Approximately 80 percent of deaths due to iNTS disease occur in sub-Saharan Africa. The new Salmonella lineages responsible for bloodstream infections can be identified by genomics, due to gene degradation, altered prophage repertoires and novel multidrug resistant plasmids.
Prof Neil Hall, added: “The number of publicly-available sequenced Salmonella genomes reached 350,000 in 2021 and are available from several online repositories. However, limited genome-based surveillance of Salmonella infections has been done in LMI countries, and the existing dataset did not accurately represent the Salmonella pathogens that are currently causing disease across the world.”
Dr Darren Heavens, Postdoctoral Scientist at the Earlham Institute, who developed the whole-genome sequencing pipeline, said: “We saw the need to simplify and expand genome-based surveillance of salmonellae from Africa and other parts of the world, involving isolates associated with invasive disease and gastroenteritis in humans, and extending to bacteria derived from animals and the environment.
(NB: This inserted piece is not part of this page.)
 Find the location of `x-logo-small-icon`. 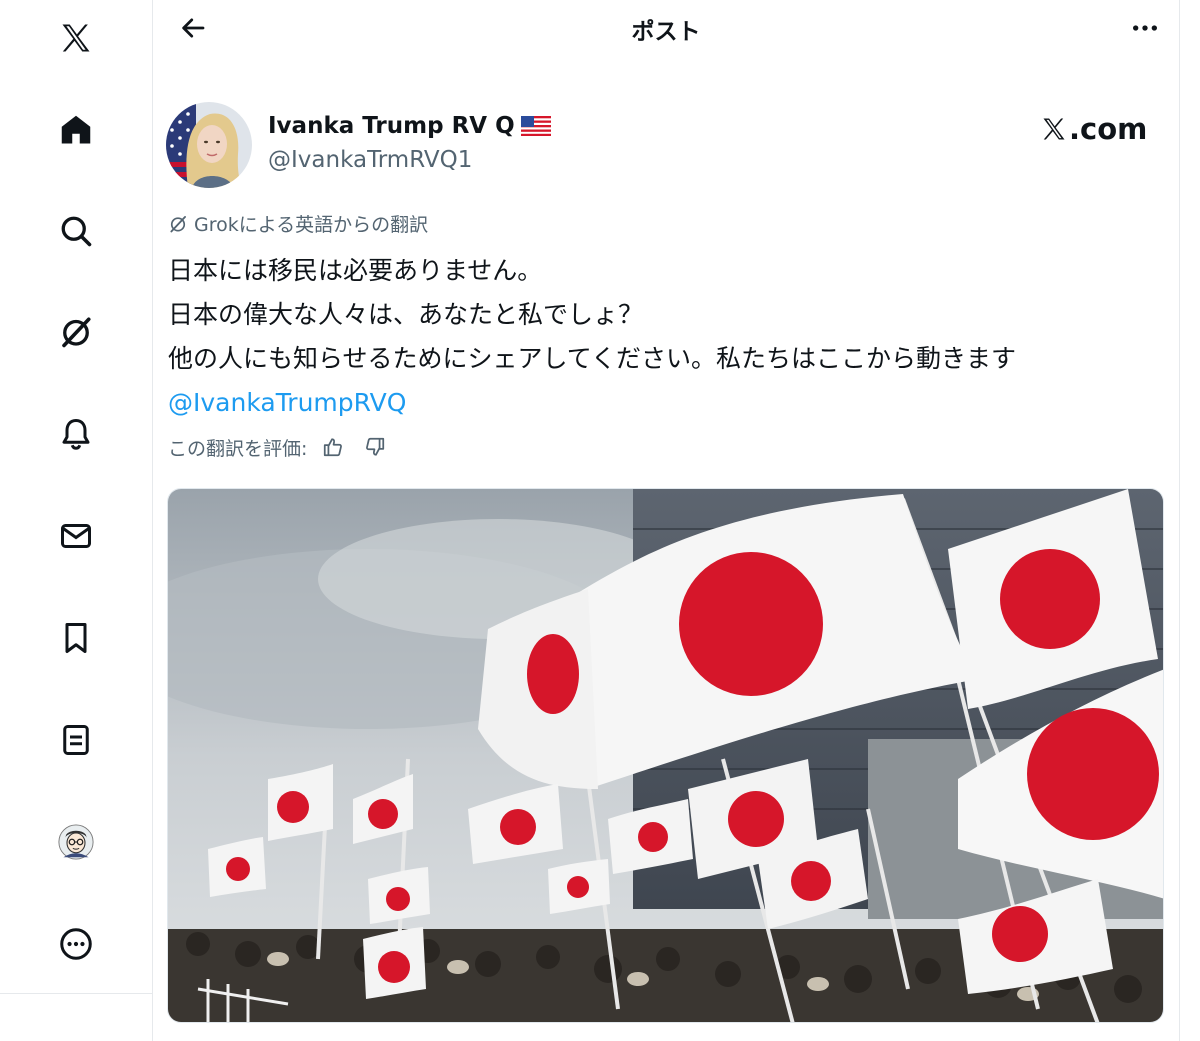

“Our pipeline represents a cost-effective and robust tool for generating bacterial genomic data from LMI countries, to allow investigation of the epidemiology, drug resistance and virulence factors of isolates.”
Development of the global 10KSG consortium that involved collaborators from 25 institutions, research and reference laboratories across 16 countries. Members of the 10KSG provided access to 10,419 bacterial isolates sourced from 51 LMICs and regions – covering seven bacterial genera: Acinetobacter, Enterobacter, Klebsiella, Pseudomonas, Shigella, and Staphylococcus – coordinating the sample collection and transport of materials to be sequenced in the UK.
“Limited funding resources led us to design a genomic approach that ensured accurate sample tracking and captured comprehensive metadata for individual bacterial isolates while keeping costs to a minimum for the Consortium,” said Prof Hall. “The pipeline streamlined the large-scale collection and sequencing of samples from LMICs. A key driver was to facilitate access to WGS and allow a worldwide collaborative effort to generate a remarkably informative and robust set of genomic data.”
Perez-Sepulveda, B M., et al. (2021) An accessible, efficient and global approach for the large-scale sequencing of bacterial genomes. Genome Biology. doi.org/10.1186/s13059-021-02536-3.